▶ **TASK DETAILS**
Search term "Worm": copy each line of the records that contains it.

▶ **GIVEN INFORMATION**
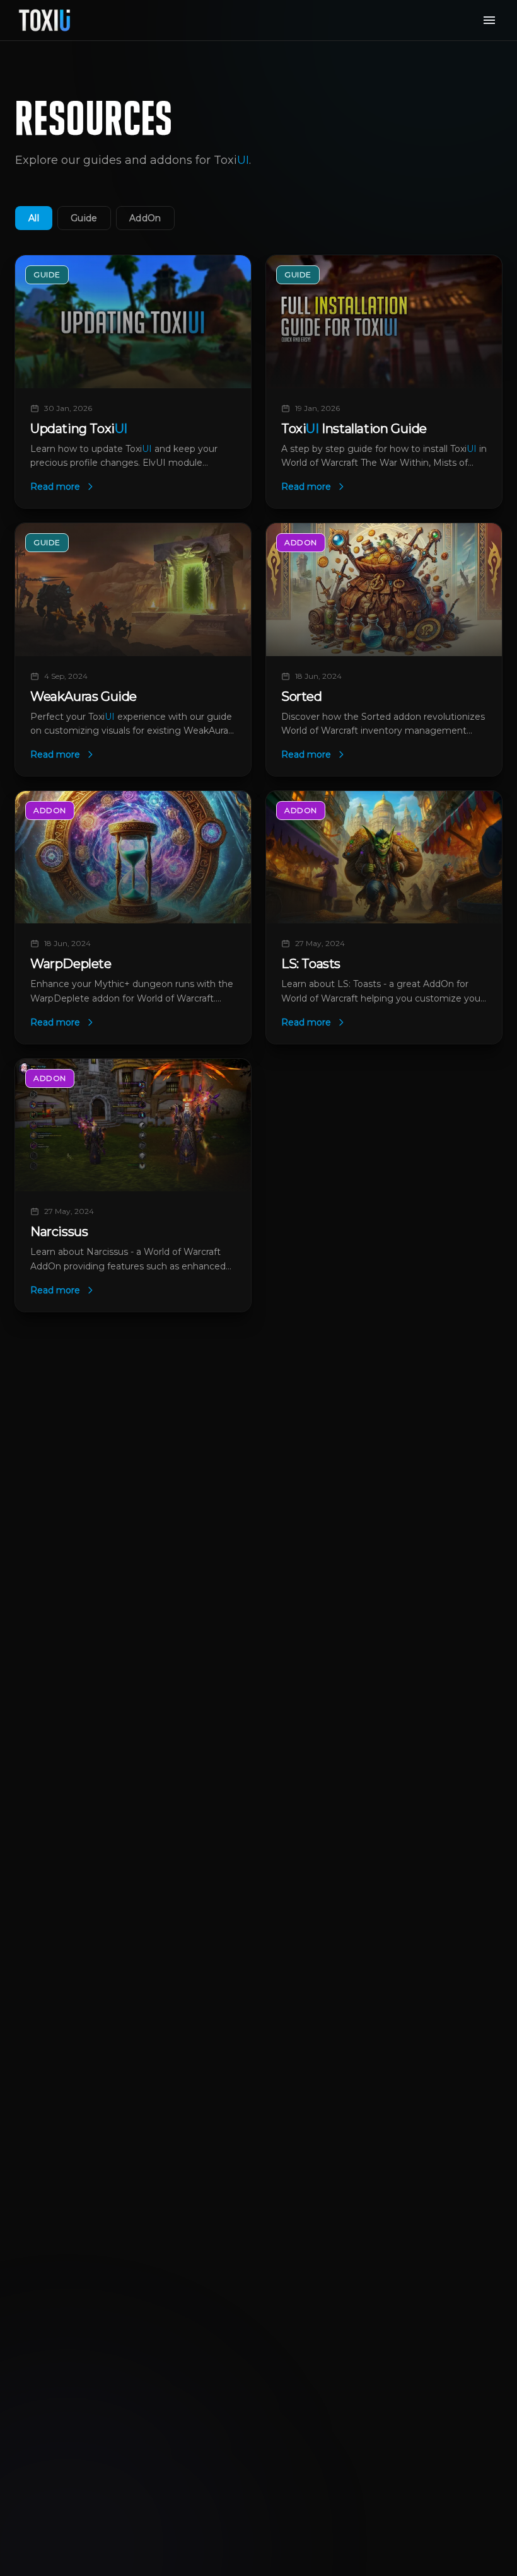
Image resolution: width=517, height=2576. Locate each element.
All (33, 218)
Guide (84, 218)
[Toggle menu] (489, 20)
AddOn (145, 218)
==
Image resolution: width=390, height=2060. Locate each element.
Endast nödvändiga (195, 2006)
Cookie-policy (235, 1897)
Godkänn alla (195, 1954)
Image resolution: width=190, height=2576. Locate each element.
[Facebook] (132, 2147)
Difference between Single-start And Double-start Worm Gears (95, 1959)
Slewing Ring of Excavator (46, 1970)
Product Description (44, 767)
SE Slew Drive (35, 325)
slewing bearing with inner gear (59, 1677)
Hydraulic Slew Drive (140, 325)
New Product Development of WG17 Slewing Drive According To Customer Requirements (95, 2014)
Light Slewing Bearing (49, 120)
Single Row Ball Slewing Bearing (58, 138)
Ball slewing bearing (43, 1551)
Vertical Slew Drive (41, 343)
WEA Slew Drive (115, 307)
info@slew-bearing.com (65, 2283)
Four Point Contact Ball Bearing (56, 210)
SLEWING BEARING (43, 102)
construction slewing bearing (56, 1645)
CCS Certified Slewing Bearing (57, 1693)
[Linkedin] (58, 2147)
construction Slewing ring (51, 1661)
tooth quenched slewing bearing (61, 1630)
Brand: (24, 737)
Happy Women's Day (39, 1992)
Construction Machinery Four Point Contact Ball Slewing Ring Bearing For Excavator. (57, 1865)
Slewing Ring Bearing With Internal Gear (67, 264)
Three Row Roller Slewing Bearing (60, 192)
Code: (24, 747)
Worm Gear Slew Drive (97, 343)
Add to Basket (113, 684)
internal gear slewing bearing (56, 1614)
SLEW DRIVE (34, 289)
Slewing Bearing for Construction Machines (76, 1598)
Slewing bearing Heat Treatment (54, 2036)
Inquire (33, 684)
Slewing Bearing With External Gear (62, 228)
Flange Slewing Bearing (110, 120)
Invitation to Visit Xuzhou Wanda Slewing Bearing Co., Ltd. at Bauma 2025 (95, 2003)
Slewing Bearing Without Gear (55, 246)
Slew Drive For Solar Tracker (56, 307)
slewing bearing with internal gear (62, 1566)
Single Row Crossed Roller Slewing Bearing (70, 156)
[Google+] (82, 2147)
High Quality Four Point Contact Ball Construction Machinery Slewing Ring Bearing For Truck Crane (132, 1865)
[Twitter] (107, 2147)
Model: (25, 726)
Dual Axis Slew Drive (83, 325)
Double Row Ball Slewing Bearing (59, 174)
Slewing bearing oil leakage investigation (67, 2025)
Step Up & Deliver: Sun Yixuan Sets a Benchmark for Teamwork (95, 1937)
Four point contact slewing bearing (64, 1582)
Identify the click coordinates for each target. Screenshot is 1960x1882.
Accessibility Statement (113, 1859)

▶ **ANSWER FOR THE TASK**
Difference between Single-start And Double-start Worm Gears (95, 1959)
Worm Gear Slew Drive (97, 343)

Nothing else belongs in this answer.